Assuming we will be using at least two gears to accelerate from 0-100, shouldn't it be multiplied by the first two gears, not the first one only? I my above formula correct then?

kielbasa said:
It is unfortunate that the relevant equations have been presented as bit-mapped screen shots rather than as editable text or typeset ##\LaTeX##. I do not believe that the factor of 2 that is present in your final equation is proper.

Nor do I believe that the idea of a constant torque engine with no maximum RPM limit is particularly realistic. However, let us accept that idea and proceed with a step by step derivation. We are trying to arrive at the formula:$$a = \frac{i_0 \cdot i_x \cdot T_e}{R \cdot (M + 6m)}$$As I understand it, the numerator takes the engine torque multipled by the gearbox ratio to arrive at driveshaft torque. It then takes driveshaft torque times the torque multiplier at the differential to get torque at the wheel(s).

A classic rear wheel differential consists of a bevelled pinion gear mounted on the drive shaft mating at a 90 degree angle with a bevelled ring gear. The ring gear is mounted coaxial with the two axle shafts leading to the wheels. The axle shafts are joined to the ring gear with a torque sharing mechanism so that the sum of the torques at each wheel is equal to the torque the pinion gear applies on the ring gear. For normal straight-line driving, the torque is shared 50/50.
http://www.4x4abc.com/4WD101/img/difff.jpg said:
This means that the per-wheel torque is halved from ring gear torque. Which means that per-wheel traction force is halved as well. But we are after total force. So we will end up multiplying by the number of driven wheels. The result is a wash. Aside from the pinion gear/ring gear ratio, the presence of the differential has no net effect on the results of our calculation for total force or total acceleration.

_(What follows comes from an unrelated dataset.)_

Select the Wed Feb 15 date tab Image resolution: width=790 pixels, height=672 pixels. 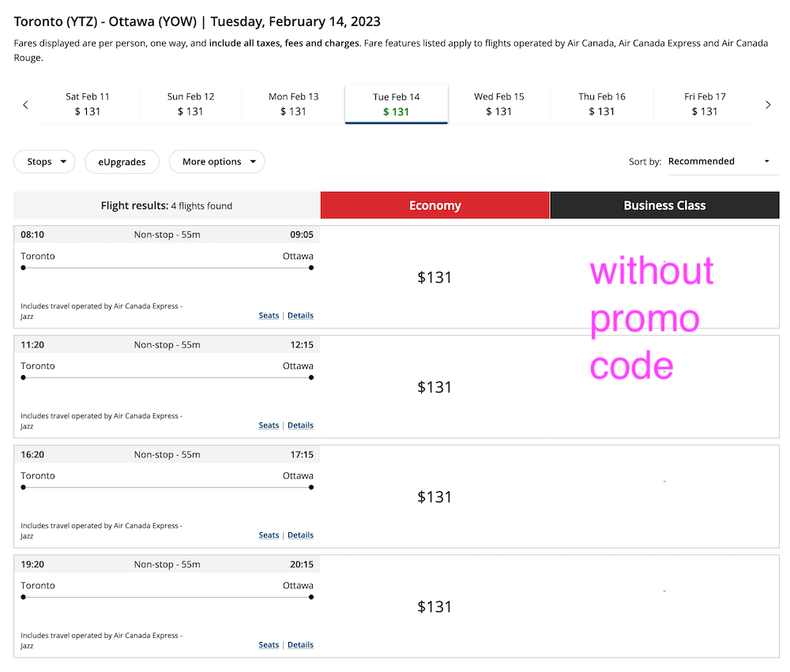point(498,104)
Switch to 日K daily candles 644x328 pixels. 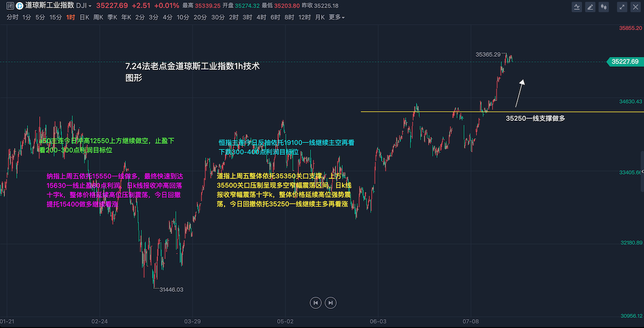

We may as well pretend that we have one wheel drive. We have torque at the wheel given by ##i_0 \cdot i_x \cdot T_e##. Force at the wheel is torque divided by the wheel+tire radius ##R##. That accounts for the factor of R. So we have:$$F_\text{tot} = \frac{i_0 \cdot i_x \cdot T_e}{R}$$Effective vehicle mass is given by (for a somewhat reasonable assumption about wheel+tire mass distribution) ##M+4\cdot m \cdot 1.5##. Obviously, this simplifies to ##M+6m##.

The ##4m## is for the total mass of the four wheels. The multiplier of 1.5 is because the wheels are rolling weight. The total kinetic+rotational energy per unit mass goes as ##\frac{3}{4}mv^2## instead of ##\frac{1}{2}mv^2## as long as the mass distribution is like a uniform disc of radius R and we are rolling without slipping. That's the multiplier of 1.5

##F=ma## so ##a = \frac{F}{m}##. We've already decided that the effective mass is ##M+6m## and that the total force is equal to ##\frac{i_0 \cdot i_x \cdot T_e}{R}## so we put it all together and get$$a = \frac{i_0 \cdot i_x \cdot T_e}{R \cdot (M + 6m)}$$
Note that if you measure total vehicle weight ##M## by weighing the vehicle with the wheels on then you've already counted ##4m## as part of ##M##. In that case, the effective vehicle mass is ##M+2m## instead.

Last edited:
Spinnor and kielbasa
kielbasa said:
Andrewkirk, You said to 'multiply by the first gear ratio'.
Assuming we will be using at least two gears to accelerate from 0-100, shouldn't it be multiplied by the first two gears, not the first one only? I my above formula correct then?
You will use the first gear ratio until you reach a speed where the engine reaches red line or a more optimal shift point.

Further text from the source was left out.